--- Records for the exercise ---

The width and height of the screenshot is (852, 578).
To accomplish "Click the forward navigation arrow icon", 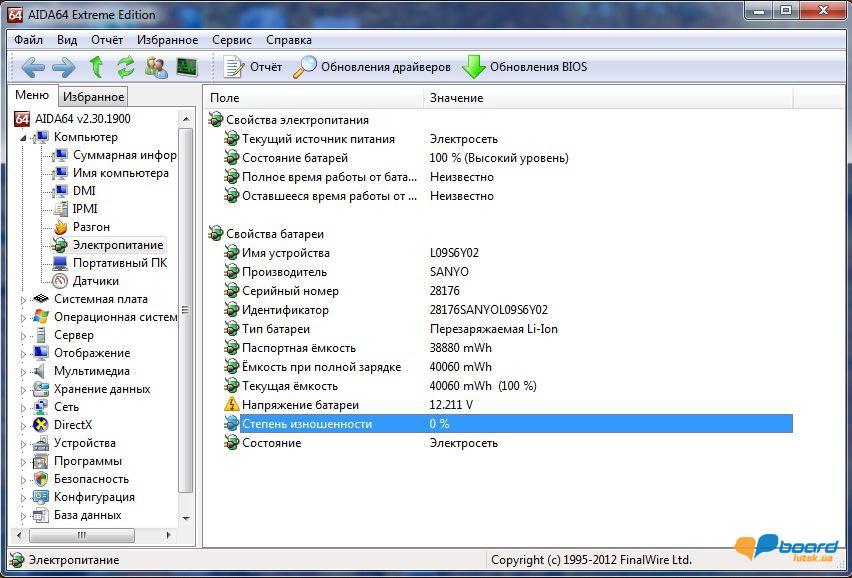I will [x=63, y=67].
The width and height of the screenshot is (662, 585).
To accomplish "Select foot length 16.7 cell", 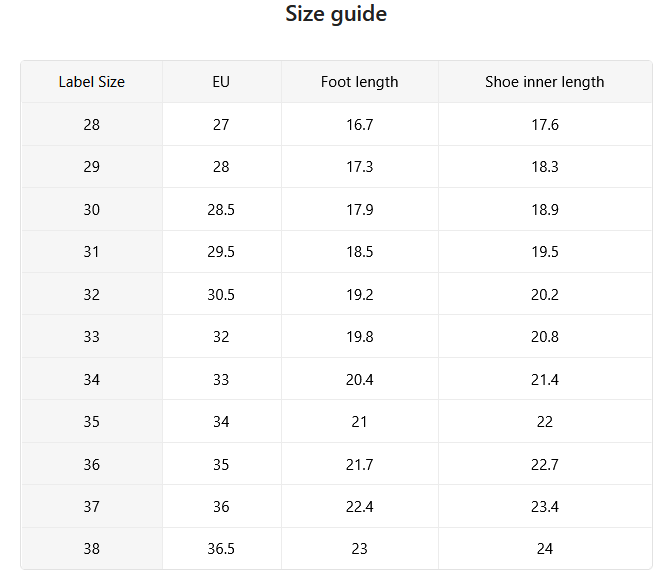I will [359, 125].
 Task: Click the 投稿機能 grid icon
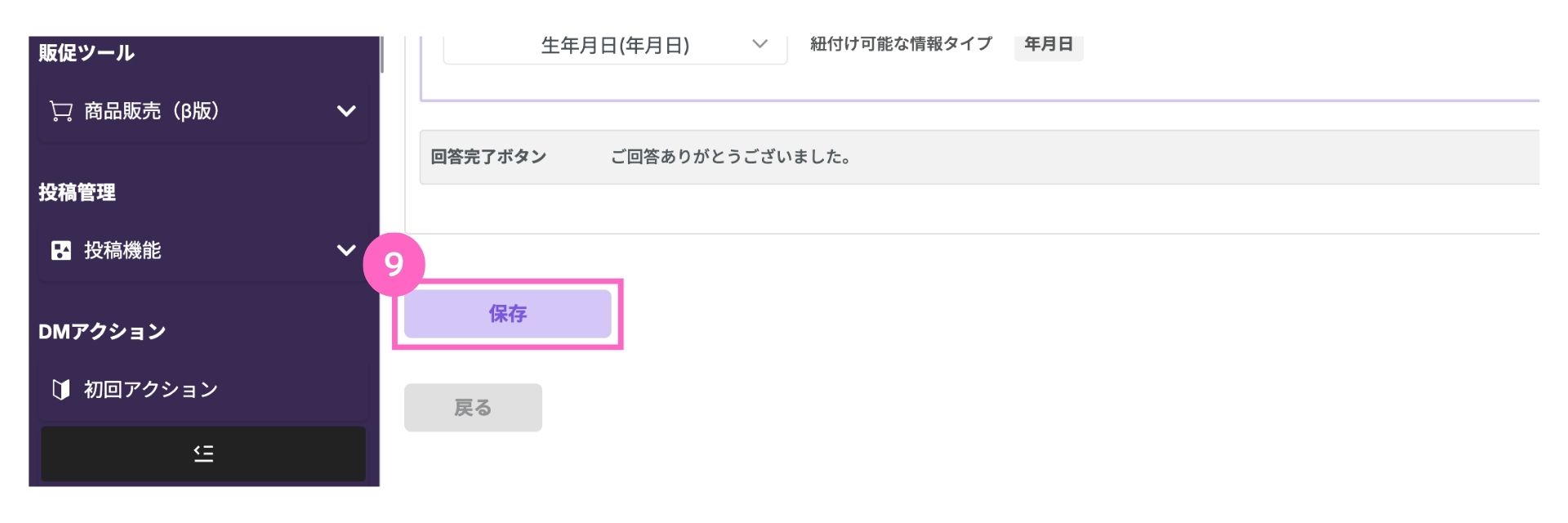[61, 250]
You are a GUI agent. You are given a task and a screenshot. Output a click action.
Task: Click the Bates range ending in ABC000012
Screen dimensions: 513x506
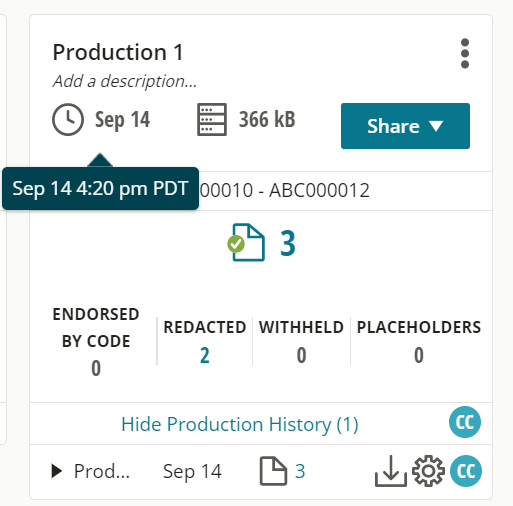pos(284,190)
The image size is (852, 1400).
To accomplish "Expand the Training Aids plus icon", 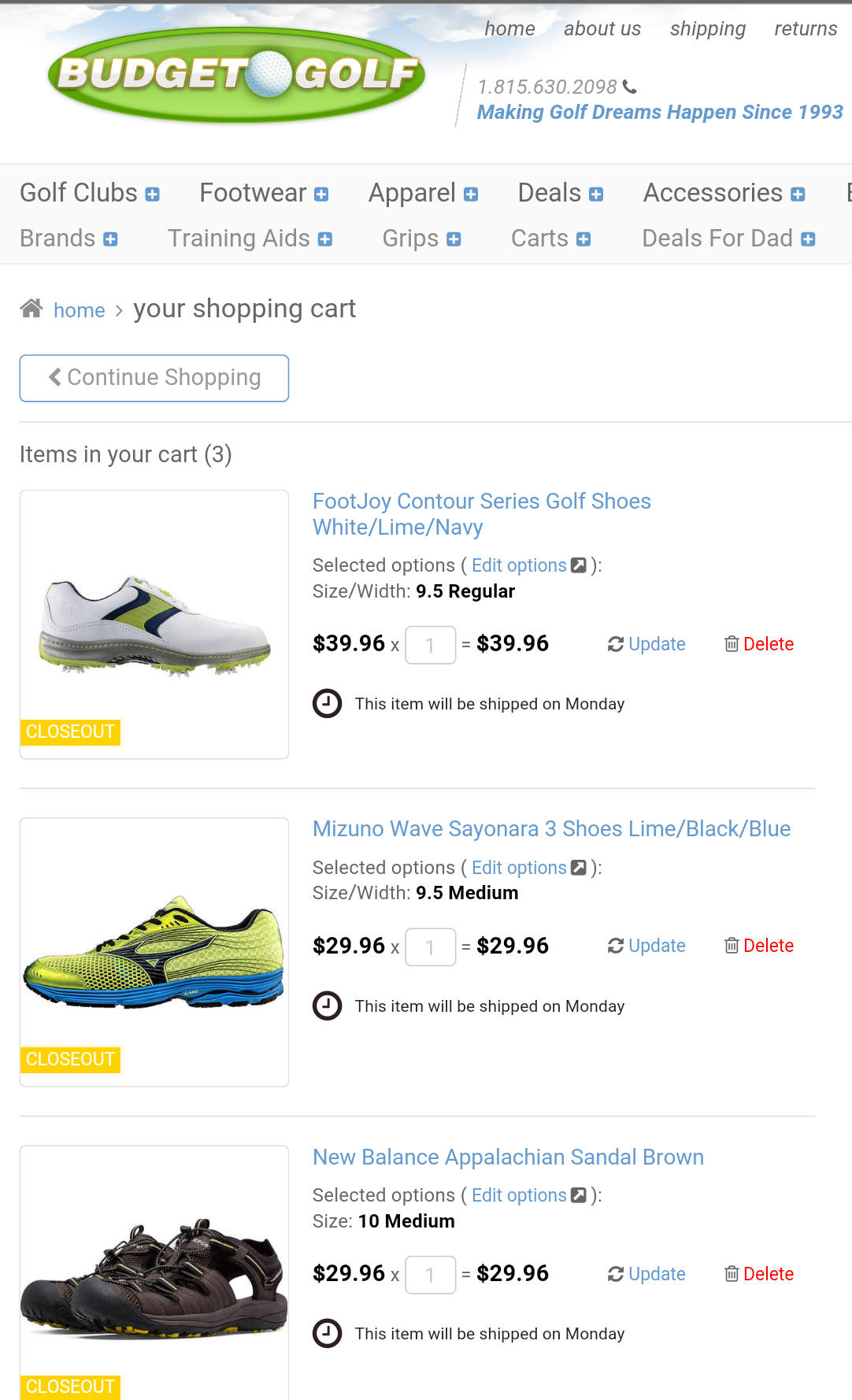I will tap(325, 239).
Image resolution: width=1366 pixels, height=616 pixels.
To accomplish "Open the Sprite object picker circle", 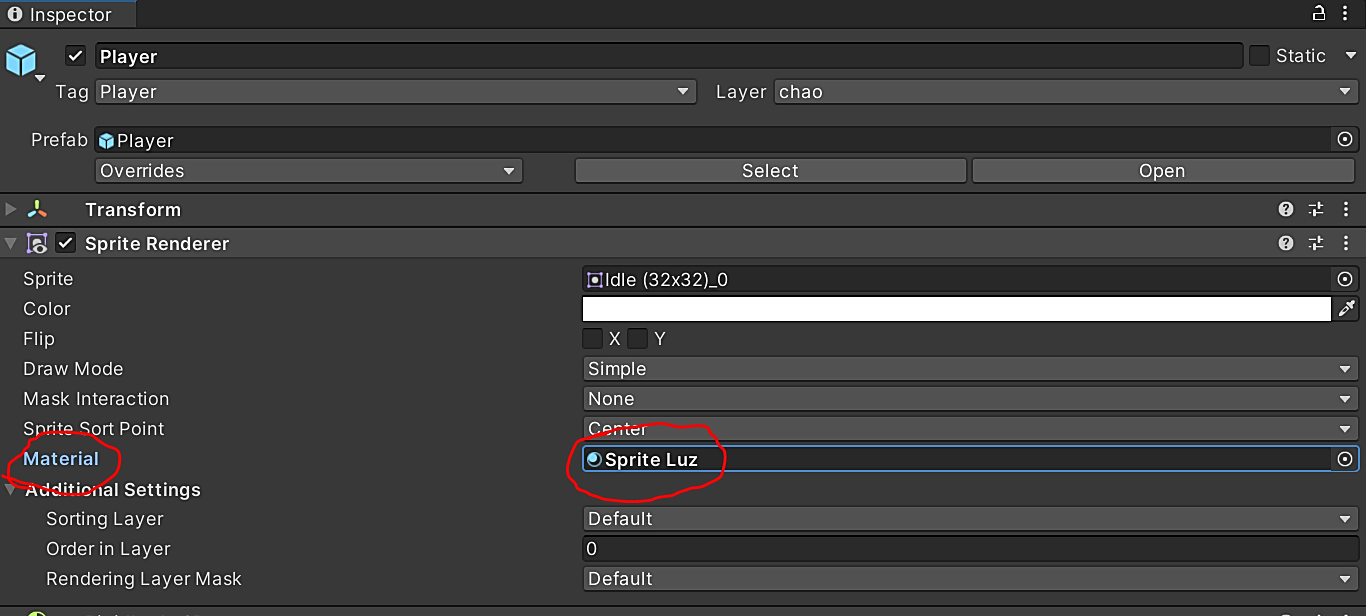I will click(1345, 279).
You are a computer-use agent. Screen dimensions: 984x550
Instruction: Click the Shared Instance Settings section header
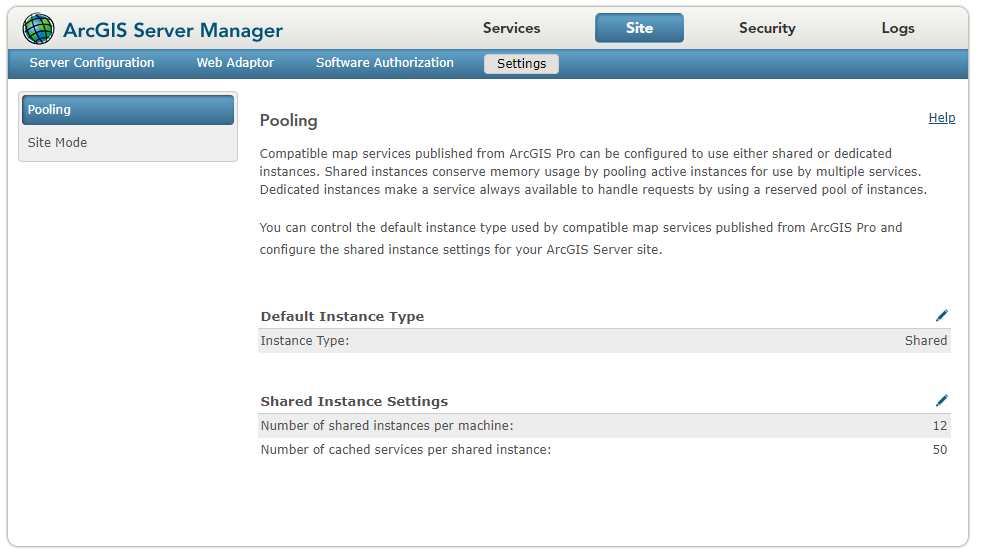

---

Task objective —
Where a line in the records above contains the string "agent", return that line.

Response —
You are a GUI agent. You are given a task and a screenshot. Output a click action.
You are a computer-use agent. Screen dimensions: 984x550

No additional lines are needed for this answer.